APL gained its foothold on mainframe timesharing systems from the late 1960s through the early 1980s, in part because it would run on lower-specification systems that were not equipped with Dynamic Address Translation hardware. Additional improvements in performance for selected IBM System/370 mainframe systems included the "APL Assist Microcode" in which some support for APL execution was included in the actual firmware as opposed to APL being exclusively a software product. Somewhat later, as suitably performing hardware was finally becoming available in the mid to late-1980s, many users migrated their applications to the personal computer environment.

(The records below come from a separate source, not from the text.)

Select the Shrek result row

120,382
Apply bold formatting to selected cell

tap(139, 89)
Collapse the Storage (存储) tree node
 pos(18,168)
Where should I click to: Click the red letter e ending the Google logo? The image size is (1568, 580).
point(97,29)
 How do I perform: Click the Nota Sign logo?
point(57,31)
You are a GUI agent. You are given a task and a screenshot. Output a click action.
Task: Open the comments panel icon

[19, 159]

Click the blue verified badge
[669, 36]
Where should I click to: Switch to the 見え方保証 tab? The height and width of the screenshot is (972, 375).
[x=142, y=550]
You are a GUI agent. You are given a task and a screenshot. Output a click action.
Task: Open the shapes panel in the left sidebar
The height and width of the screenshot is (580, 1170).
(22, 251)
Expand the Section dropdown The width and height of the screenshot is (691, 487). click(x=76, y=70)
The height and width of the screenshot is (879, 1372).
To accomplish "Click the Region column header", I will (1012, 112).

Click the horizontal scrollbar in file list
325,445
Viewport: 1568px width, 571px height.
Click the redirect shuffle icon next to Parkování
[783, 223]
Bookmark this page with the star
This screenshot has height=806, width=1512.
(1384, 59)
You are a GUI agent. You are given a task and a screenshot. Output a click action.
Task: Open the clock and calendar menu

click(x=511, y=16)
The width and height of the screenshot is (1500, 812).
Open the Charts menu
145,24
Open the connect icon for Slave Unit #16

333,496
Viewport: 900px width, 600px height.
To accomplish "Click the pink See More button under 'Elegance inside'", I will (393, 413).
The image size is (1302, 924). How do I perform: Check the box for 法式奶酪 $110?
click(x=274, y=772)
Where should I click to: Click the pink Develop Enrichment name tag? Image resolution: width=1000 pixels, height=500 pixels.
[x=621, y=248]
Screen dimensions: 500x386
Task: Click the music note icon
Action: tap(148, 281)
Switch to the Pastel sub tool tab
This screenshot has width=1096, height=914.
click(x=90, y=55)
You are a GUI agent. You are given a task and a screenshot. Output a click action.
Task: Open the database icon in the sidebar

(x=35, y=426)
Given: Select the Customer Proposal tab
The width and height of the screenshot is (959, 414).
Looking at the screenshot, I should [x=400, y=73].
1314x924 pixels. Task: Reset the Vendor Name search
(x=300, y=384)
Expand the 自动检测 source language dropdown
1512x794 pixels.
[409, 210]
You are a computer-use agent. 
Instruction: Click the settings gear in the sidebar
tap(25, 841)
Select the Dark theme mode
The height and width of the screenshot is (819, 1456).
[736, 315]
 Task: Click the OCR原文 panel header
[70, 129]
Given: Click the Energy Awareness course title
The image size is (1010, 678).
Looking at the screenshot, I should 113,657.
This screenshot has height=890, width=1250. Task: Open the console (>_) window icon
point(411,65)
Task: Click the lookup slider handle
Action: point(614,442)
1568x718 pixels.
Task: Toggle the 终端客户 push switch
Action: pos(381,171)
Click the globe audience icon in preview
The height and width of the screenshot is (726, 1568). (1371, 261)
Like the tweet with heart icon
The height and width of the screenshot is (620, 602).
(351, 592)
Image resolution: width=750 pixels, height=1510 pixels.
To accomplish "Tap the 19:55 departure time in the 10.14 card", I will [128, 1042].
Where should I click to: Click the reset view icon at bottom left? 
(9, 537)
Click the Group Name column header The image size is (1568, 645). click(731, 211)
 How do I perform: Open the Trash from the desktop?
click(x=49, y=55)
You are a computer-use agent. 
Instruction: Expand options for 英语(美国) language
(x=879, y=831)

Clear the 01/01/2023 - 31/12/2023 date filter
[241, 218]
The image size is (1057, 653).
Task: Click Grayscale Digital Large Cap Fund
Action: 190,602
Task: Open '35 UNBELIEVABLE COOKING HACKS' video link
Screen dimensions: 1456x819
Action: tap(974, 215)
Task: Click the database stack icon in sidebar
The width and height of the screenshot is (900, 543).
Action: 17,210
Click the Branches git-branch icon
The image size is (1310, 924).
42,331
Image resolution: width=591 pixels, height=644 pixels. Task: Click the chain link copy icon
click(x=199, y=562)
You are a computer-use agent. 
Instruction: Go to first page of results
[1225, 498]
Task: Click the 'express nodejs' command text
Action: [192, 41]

Early IBM APL interpreters for IBM 360 and IBM 370 hardware implemented their own multi-user management instead of relying on the host services, thus they were timesharing systems in their own right. First introduced in 1966, the APL\360 system was a multi-user interpreter. The ability to programmatically communicate with the operating system for information and setting interpreter system variables was done through special privileged "I-beam" functions, using both monadic and dyadic operations.
In 1973, IBM released APL.SV, which was a continuation of the same product, but which offered shared variables as a means to access facilities outside of the APL system, such as operating system files. In the mid-1970s, the IBM mainframe interpreter was even adapted for use on the IBM 5100 desktop computer, which had a small CRT and an APL keyboard, when most other small computers of the time only offered BASIC. In the 1980s, the VSAPL program product enjoyed widespread usage with CMS, TSO, VSPC, MUSIC/SP and CICS users.
In 1973-1974, Dr. Patrick E. Hagerty directed the implementation of the University of Maryland APL interpreter for the Sperry Univac 1100 Series mainframe computers. At the time, Sperry had nothing. In 1974, student Alan Stebbens was assigned the task of implementing an internal function. And student Bill Linton caused massive dumps to occur as he practiced developing APL programs in the third-floor TTY room, causing Dr. Hagerty to burst through the TTY door to halt the practice until Dr. Hagerty fixed the APL interpreter bug.
Several timesharing firms sprang up in the 1960s and 1970s that sold APL services using modified versions of the IBM APL\360 interpreter. In North America, the better-known ones were I. P. Sharp Associates, Scientific Time Sharing Corporation, and The Computer Company (TCC). With the advent first of less expensive mainframes such as the IBM 4300 and later the personal computer, the timesharing industry had all but disappeared by the mid-1980s.
Sharp APL was available from I. P. Sharp Associates, first on a timesharing basis in the 1960s, and later as a program product starting around 1979. Sharp APL was an advanced APL implementation with many language extensions, such as packages (the ability to put one or more objects into a single variable), file system, nested arrays, and shared variables.
APL interpreters were available from other mainframe and mini-computer manufacturers as well, notably Burroughs, CDC, Data General, DEC, Harris, Hewlett-Packard, Siemens, Xerox, and others.
Garth Foster of Syracuse University sponsored regular meetings of the APL implementers' community at Syracuse's Minnowbrook Conference Center in rural upstate New York. In later years, Eugene McDonnell organized similar meetings at the Asilomar Conference Grounds near Monterey, California, and at Pajaro Dunes near Watsonville, California. The SIGAPL special interest group of the Association for Computing Machinery continues to support the APL community.
In 1979, Iverson received the Turing Award for his work on APL.